● **PARTS OF THE EXERCISE**
- a) Answer these three questions using the relationship myths passage, putting each answer on its own line:
(i) What share of the issues couples have never get resolved, according to research cited in the passage?
(ii) What does the passage say we develop in childhood as a guide for relating?
(iii) What does the writer think of sex as?
- b) Rewrite the part of the relationship myths passage starting at "If you find" and ending at "a respectful relationship.", substituting "qualified therapist" for "trained counsellor".
- c) Extend the relationship myths passage by writing the section that would come after its final sentence.
---------- EXERCISE PASSAGE
It is important to consider what you share and how you share with your partner. Think about how you treat your best friend. That will give you some indication of the attitude you will want to bring to your relationship. When you aspire to be your best and treat your partner in a similar way, the dividends will be high and long-lasting.
MYTH # 6: MY CHILDHOOD WON’T AFFECT MY RELATIONSHIP
Some people believe that whatever kind of childhood they had, it has no bearing on the relationships they form in adulthood.
Nothing could be further from the truth. It is impossible to not bring the influences of your childhood into your relationship. It is in childhood that we develop a ‘blueprint’ for relating. We learn and internalise what we perceive love is and how it is expressed. This then plays out in our adult relationships.
If you find you keep repeating the same relationship mistakes over and over again, you may benefit from working with a trained counsellor to understand what your blueprint is and how it gets in the way of you forming a loving a respectful relationship.
MYTH # 7: A GREAT RELATIONSHIP MEANS WE HAVE NO UNRESOLVED ISSUES
Interestingly, research says that over 80% of all issues that couples have never get resolved. When you consider this statistic, it puts into perspective all the time and energy you may have put into trying to resolve issues that never shift. You may also recognise that you have expended a lot of energy trying to change your partner!
Often, I think the question is not how you deal with difference, but what are your differences in dealing. When you look at how you go about working with differences in your relationship, then new possibilities for change and relating can emerge.
MYTH # 8: SEX HAS NOTHING TO DO WITH A GOOD RELATIONSHIP
Sex has everything to do with a good relationship!
I think of sex as the melting pot of all the relationship issues. If you are distancing from each other, living parallel lives and working or raising kids with no time to invest in the relationship, it makes sense that the last thing you would want is to connect sexually.
If you struggle to be open and vulnerable with your partner and express your needs and longings, then it is very unlikely that you will be open and vulnerable in sex.
Have a look at what is happening between you in the way you connect and relate and then see how that connects to your sexual life. It may be an illuminating experience.
--------------------
---------- SUPPLIED MATERIAL
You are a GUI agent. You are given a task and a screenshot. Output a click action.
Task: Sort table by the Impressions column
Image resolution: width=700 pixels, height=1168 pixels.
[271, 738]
--------------------
● **EXERCISE RESPONSES**
- a)
(i) Over 80%.
(ii) A 'blueprint' for relating.
(iii) The melting pot of all the relationship issues.

- b)
If you find you keep repeating the same relationship mistakes over and over again, you may benefit from working with a qualified therapist to understand what your blueprint is and how it gets in the way of you forming a loving a respectful relationship.

- c)
MYTH # 9: THE RELATIONSHIP WON’T IMPROVE UNTIL MY PARTNER DOES
Most couples come into couples therapy thinking that it is their partner that is the problem and that the partner needs to change. This attitude will keep you stuck and unable to improve or deepen your relationship in any way.
Rather than focusing on your partner, think about how can you change. What do you aspire to be at the worst of times, or when you are not feeling your best? How do you want to be in the face of your partner not being his or her best? A principle of systems theory is that when one element in a system changes, the whole system is affected. This means when you change yourself, the relationship changes.
MYTH # 10: MY PARTNER SHOULD LOVE ME UNCONDITIONALLY AT ALL TIMES
Again, I think this myth is related to the symbiotic nature of romantic love. Just like a baby who bonds with it’s mother and feels as one, we sometimes think that one person should be everything for us and meet all our needs. In the distant past, we had a whole village of people to connect with and meet our needs. Often today we expect one person to meet all our needs and love us and accept us unconditionally.
When you are aware of this belief, ask yourself, what do I need to give myself? How can I love myself more in this moment? What other relationships in my life can I go to and have this need met?
WHAT MYTHS ARE YOU AWARE OF?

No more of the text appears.